ACTIVITY →
What you return must match every record word for word.

[Saved entries]
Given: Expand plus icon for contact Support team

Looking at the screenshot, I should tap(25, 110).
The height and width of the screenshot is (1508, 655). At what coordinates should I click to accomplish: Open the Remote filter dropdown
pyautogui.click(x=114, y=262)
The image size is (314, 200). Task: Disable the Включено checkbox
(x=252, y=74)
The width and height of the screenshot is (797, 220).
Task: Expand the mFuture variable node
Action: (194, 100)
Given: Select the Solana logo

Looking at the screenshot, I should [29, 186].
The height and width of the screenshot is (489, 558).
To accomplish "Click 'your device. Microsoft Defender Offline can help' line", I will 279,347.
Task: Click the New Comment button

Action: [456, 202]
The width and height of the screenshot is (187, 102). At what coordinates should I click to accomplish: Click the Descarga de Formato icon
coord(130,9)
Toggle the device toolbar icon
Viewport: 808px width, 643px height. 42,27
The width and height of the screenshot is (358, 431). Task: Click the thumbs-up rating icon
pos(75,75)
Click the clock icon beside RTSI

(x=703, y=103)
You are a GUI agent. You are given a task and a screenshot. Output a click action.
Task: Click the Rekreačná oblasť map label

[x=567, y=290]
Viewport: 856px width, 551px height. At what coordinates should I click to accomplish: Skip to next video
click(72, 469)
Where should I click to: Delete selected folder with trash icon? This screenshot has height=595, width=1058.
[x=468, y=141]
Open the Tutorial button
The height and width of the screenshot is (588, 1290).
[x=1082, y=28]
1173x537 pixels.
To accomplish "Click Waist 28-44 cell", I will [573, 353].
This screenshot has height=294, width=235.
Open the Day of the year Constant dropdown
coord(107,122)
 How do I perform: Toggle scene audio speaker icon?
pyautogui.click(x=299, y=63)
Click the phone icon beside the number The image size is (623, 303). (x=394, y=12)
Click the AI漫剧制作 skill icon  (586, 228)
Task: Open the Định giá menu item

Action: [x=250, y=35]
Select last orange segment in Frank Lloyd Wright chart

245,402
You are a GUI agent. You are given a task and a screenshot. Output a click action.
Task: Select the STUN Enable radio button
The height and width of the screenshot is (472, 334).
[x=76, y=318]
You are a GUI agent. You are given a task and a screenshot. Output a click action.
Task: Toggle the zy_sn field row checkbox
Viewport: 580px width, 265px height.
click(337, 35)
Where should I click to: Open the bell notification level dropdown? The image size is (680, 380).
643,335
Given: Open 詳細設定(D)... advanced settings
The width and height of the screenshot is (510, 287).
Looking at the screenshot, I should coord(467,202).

EXERCISE RESPONSE →
Given: Expand plus icon for contact Support team

Looking at the screenshot, I should tap(25, 110).
The height and width of the screenshot is (1508, 655). At what coordinates should I click to accomplish: Open the Remote filter dropdown
pyautogui.click(x=114, y=262)
The image size is (314, 200). Task: Disable the Включено checkbox
(x=252, y=74)
The width and height of the screenshot is (797, 220).
Task: Expand the mFuture variable node
Action: (194, 100)
Given: Select the Solana logo

Looking at the screenshot, I should [29, 186].
The height and width of the screenshot is (489, 558).
To accomplish "Click 'your device. Microsoft Defender Offline can help' line", I will 279,347.
Task: Click the New Comment button

Action: [456, 202]
The width and height of the screenshot is (187, 102). At what coordinates should I click to accomplish: Click the Descarga de Formato icon
coord(130,9)
Toggle the device toolbar icon
Viewport: 808px width, 643px height. 42,27
The width and height of the screenshot is (358, 431). Task: Click the thumbs-up rating icon
pos(75,75)
Click the clock icon beside RTSI

(x=703, y=103)
You are a GUI agent. You are given a task and a screenshot. Output a click action.
Task: Click the Rekreačná oblasť map label

[x=567, y=290]
Viewport: 856px width, 551px height. At what coordinates should I click to accomplish: Skip to next video
click(72, 469)
Where should I click to: Delete selected folder with trash icon? This screenshot has height=595, width=1058.
[x=468, y=141]
Open the Tutorial button
The height and width of the screenshot is (588, 1290).
[x=1082, y=28]
1173x537 pixels.
To accomplish "Click Waist 28-44 cell", I will [573, 353].
This screenshot has height=294, width=235.
Open the Day of the year Constant dropdown
coord(107,122)
 How do I perform: Toggle scene audio speaker icon?
pyautogui.click(x=299, y=63)
Click the phone icon beside the number The image size is (623, 303). (x=394, y=12)
Click the AI漫剧制作 skill icon  (586, 228)
Task: Open the Định giá menu item

Action: [x=250, y=35]
Select last orange segment in Frank Lloyd Wright chart

245,402
You are a GUI agent. You are given a task and a screenshot. Output a click action.
Task: Select the STUN Enable radio button
The height and width of the screenshot is (472, 334).
[x=76, y=318]
You are a GUI agent. You are given a task and a screenshot. Output a click action.
Task: Toggle the zy_sn field row checkbox
Viewport: 580px width, 265px height.
click(337, 35)
Where should I click to: Open the bell notification level dropdown? The image size is (680, 380).
643,335
Given: Open 詳細設定(D)... advanced settings
The width and height of the screenshot is (510, 287).
Looking at the screenshot, I should coord(467,202).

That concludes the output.